> _STATED GOAL_:
Could you reproduce the passage of the bail ruling word for word, starting with "Show Cause Proceedings" and going on through "the lunch break."?

> _SELECTED PASSAGE_:
*****
Ontario Court of Justice
Her Majesty the Queen v. Q.M.
Show Cause Proceedings
Before: His Worship, Justice of the Peace P. Kowarsky Date: March 30th, 2015 Location: Toronto, Ontario, Courtroom 301
Publication Ban Notice
INFORMATION CONTAINED HEREIN IS PROHIBITED FROM PUBLICATION PURSUANT TO S.486.4 AND 517.1 OF THE CRIMINAL CODE OF CANADA
BY ORDER OF THE HONOURABLE JUSTICE OF THE PEACE P. KOWARSKY
DATED MARCH 30TH, 2015
Appearances
J. Tupper, Esq. Counsel for the Crown
R. Karrass, Esq. Counsel for the Accused
Ruling
KOWARSKY, J.P. (Orally):
Background and Procedural History
[1] Prior to the lunch break I heard the allegations, the synopsis, and submissions from counsel, and I indicated that I would deliver my decision after the lunch break.
[2] Q.M. is a 23 year old man from China who came to Canada on a student visa for the purpose of studying economics at York University in Toronto. He seeks Judicial Interim Release with respect to an Information charging him with eight criminal offences. And he is being assisted by the Mandarin Interpreter.
[3] By virtue of his charge of failing to comply with his recognizance, the onus of persuasion is reversed. Consequently he is required to satisfy the court on a balance of probabilities on all three grounds, the primary, the secondary and the tertiary grounds, why he should not be held in pre-trial custody, or why it is not necessary that he be held in pre-trial custody pending the outcome of these charges against him in a court of law.
*****
> _DATA EXCERPT_:
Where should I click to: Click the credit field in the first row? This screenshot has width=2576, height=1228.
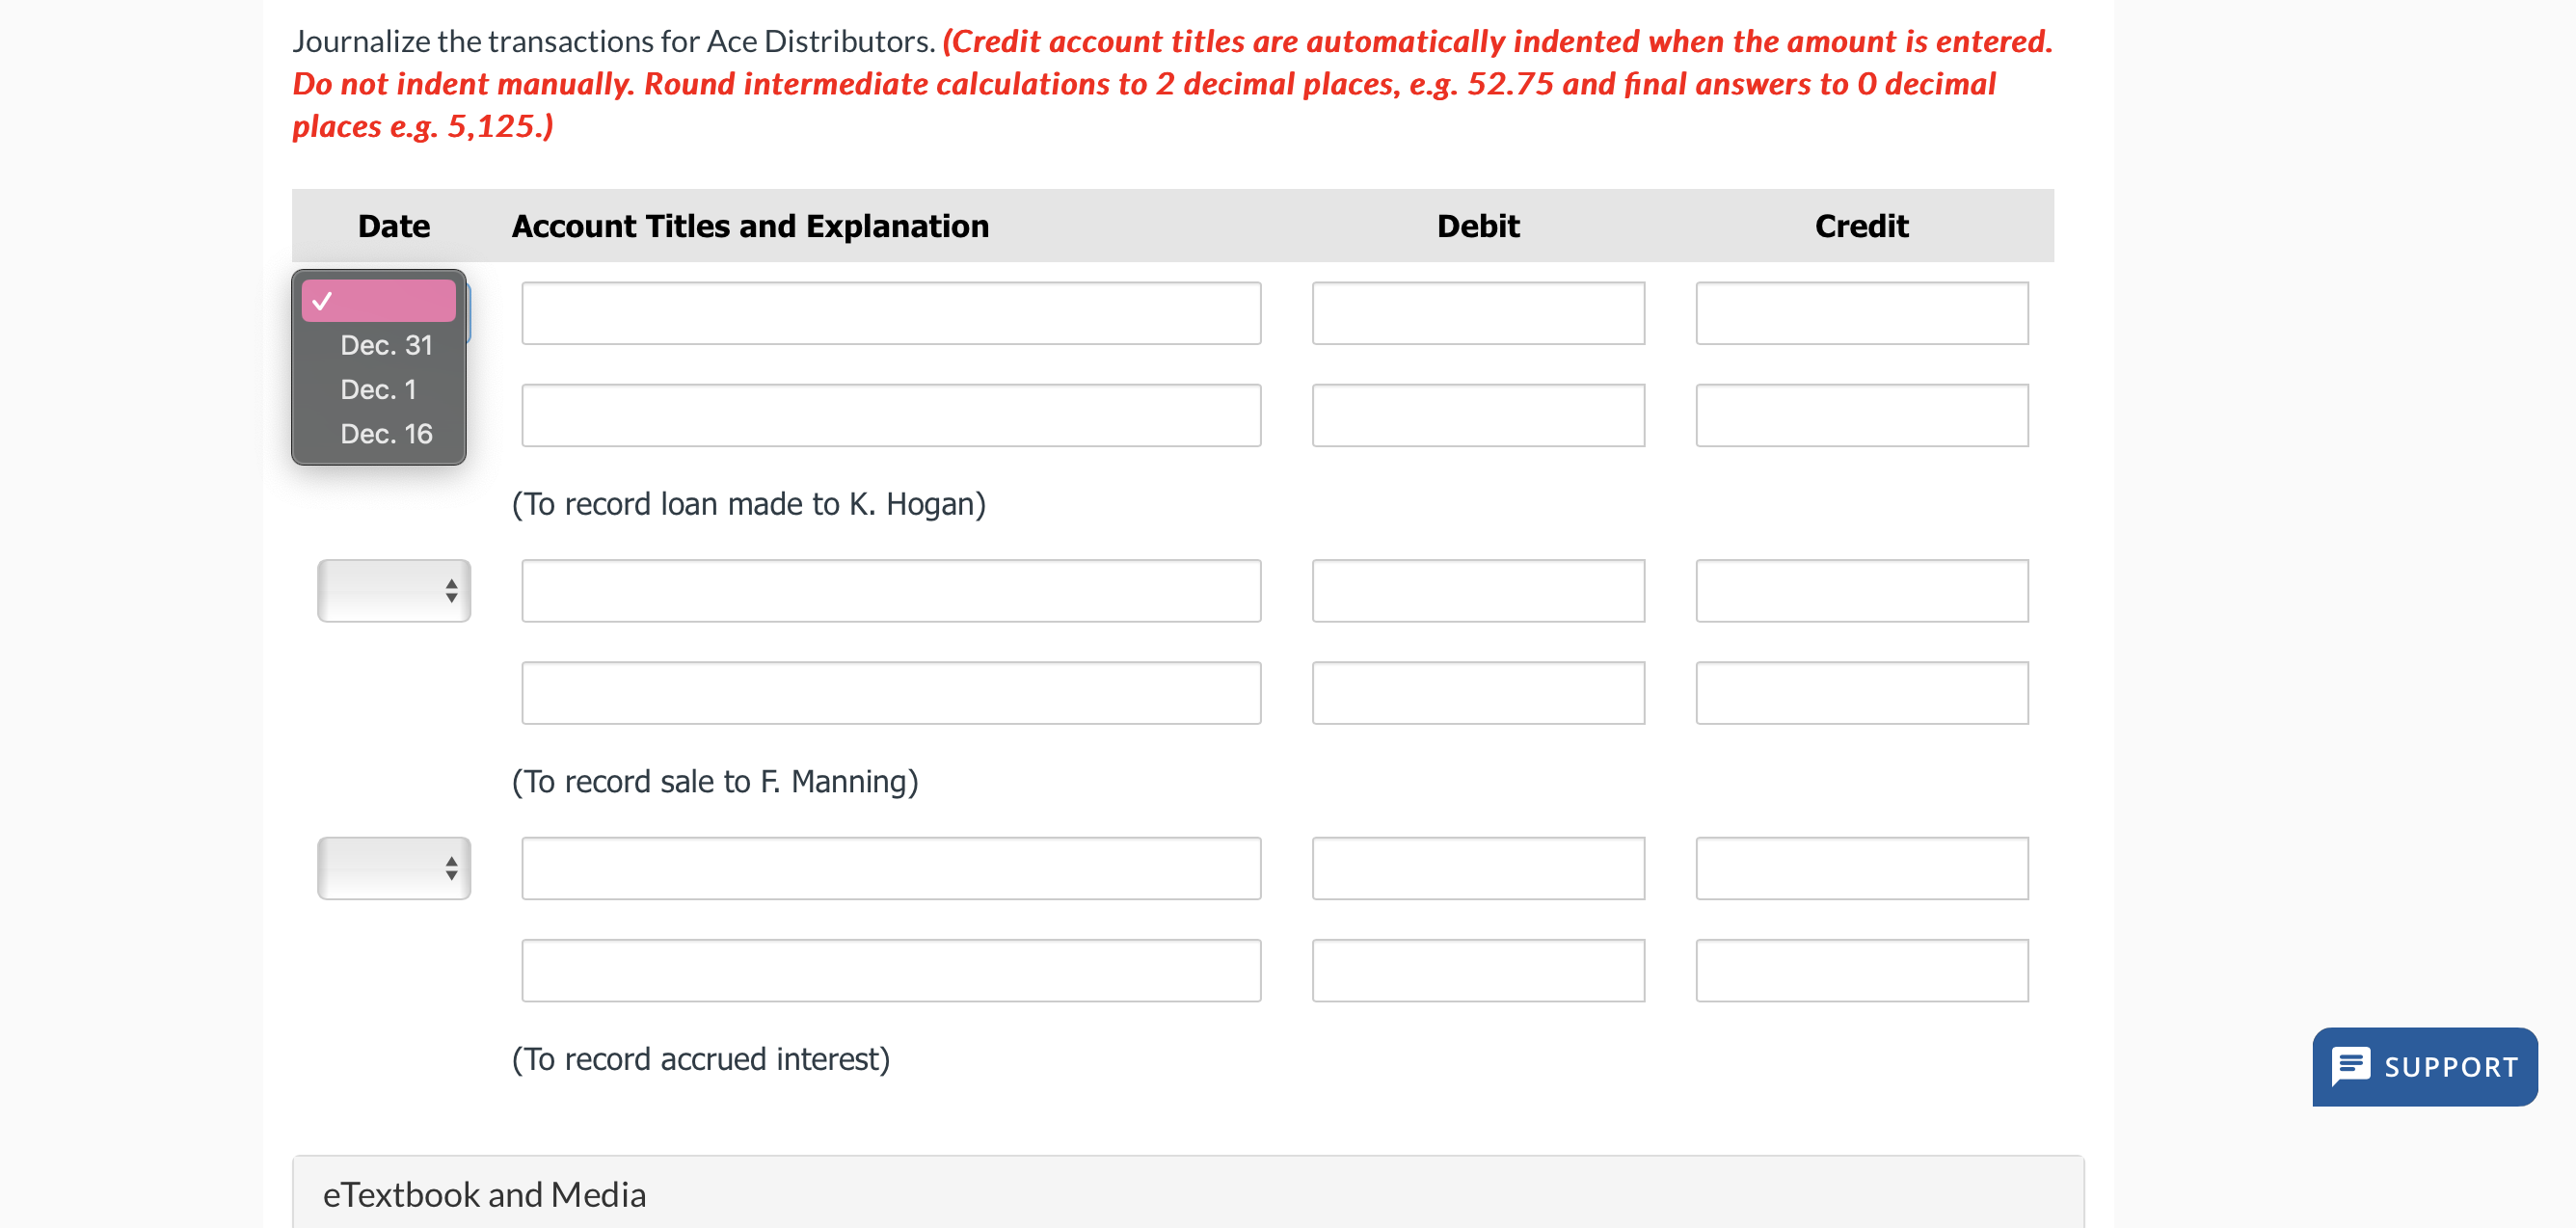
*****
> _THE SOLUTION_:
Show Cause Proceedings
Before: His Worship, Justice of the Peace P. Kowarsky Date: March 30th, 2015 Location: Toronto, Ontario, Courtroom 301
Publication Ban Notice
INFORMATION CONTAINED HEREIN IS PROHIBITED FROM PUBLICATION PURSUANT TO S.486.4 AND 517.1 OF THE CRIMINAL CODE OF CANADA
BY ORDER OF THE HONOURABLE JUSTICE OF THE PEACE P. KOWARSKY
DATED MARCH 30TH, 2015
Appearances
J. Tupper, Esq. Counsel for the Crown
R. Karrass, Esq. Counsel for the Accused
Ruling
KOWARSKY, J.P. (Orally):
Background and Procedural History
[1] Prior to the lunch break I heard the allegations, the synopsis, and submissions from counsel, and I indicated that I would deliver my decision after the lunch break.